The gender-specific effect showing reduced serum CAMP levels and reduced subcutaneous
adipose tissue gene expression levels in females is interesting but remains unclear.
Since sex hormones did not influence CAMP expression in adipocytes in vitro under
serum-free conditions (and in the absence of incretins or bile acids), other
systemic or multifactorial mechanisms seem to play a role. Moreover, adipose tissue
is not the only potential cellular source of circulating CAMP. This is highlighted
by the fact that neither subcutaneous nor visceral adipose tissue CAMP expression
was correlated to the respective serum CAMP concentrations in 156 patients. Thus,
other cellular sources of CAMP seem to exist. Based on this observation, CAMP cannot
longer be regarded as a typical adipokine (such as adiponectin) with an
adipocyte-specific expression and secretion profile. This has to be borne in mind
when interpreting serum CAMP levels in future studies. The present study
investigated CAMP mRNA expression in human total subcutaneous and visceral adipose
tissue. The limitation is given by the fact that other cell types possibly
expressing CAMP are present in total adipose tissue (stroma vascular cell fraction,
immune cells).

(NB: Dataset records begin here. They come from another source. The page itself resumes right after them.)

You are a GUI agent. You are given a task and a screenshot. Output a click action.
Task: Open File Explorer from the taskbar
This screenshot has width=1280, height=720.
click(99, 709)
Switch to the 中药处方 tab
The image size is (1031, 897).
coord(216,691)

Since a reliable and well established human adipocyte cell line
(without any syndromal or tumorigenic background) is lacking, future studies are
necessary to collect human adipose tissue for the preparation of (pre-adipocyte)
precursor cells and subsequent hormonal differentiation into mature adipocytes.
LPS as a potent TLR-4 ligand upregulates CAMP expression in neutrophils [26] and the effects of MALP-2 on CAMP
expression in pre-adipocytes and in mature adipocytes was documented in two recent
studies [6]
[7]. Based on this, CAMP levels seem to be correlated with inflammatory
response syndromes. This is important to remember because CAMP serum levels
and/or CAMP expression in adipose tissue were shown to correlate positively
with unfavorable metabolic factors (BMI, HbA1c, triglycerides, resistin)
and negatively with favorable factors (HDL cholesterol, adiponectin) in the present
study. To the best of our knowledge, the present study provides the largest cohort
of obese patients that has been investigated in order to quantify circulating CAMP
before and after weight loss. Thus, the present data might be helpful for the future
establishment of reference values.
Conclusions
There exist gender-specific and AT compartment-specific effects on the regulation of
CAMP gene expression. Weight loss induced by BS (but not by LCD) upregulated CAMP
serum levels suggesting the involvement of weight loss-independent mechanisms on
CAMP regulation such as bile acids, incretins, and metabolic factors. CAMP might
represent an adipokine at the interface between metabolism and innate immune
response. The presented serum concentrations in two large cohorts might be useful to
establish reference values for human CAMP.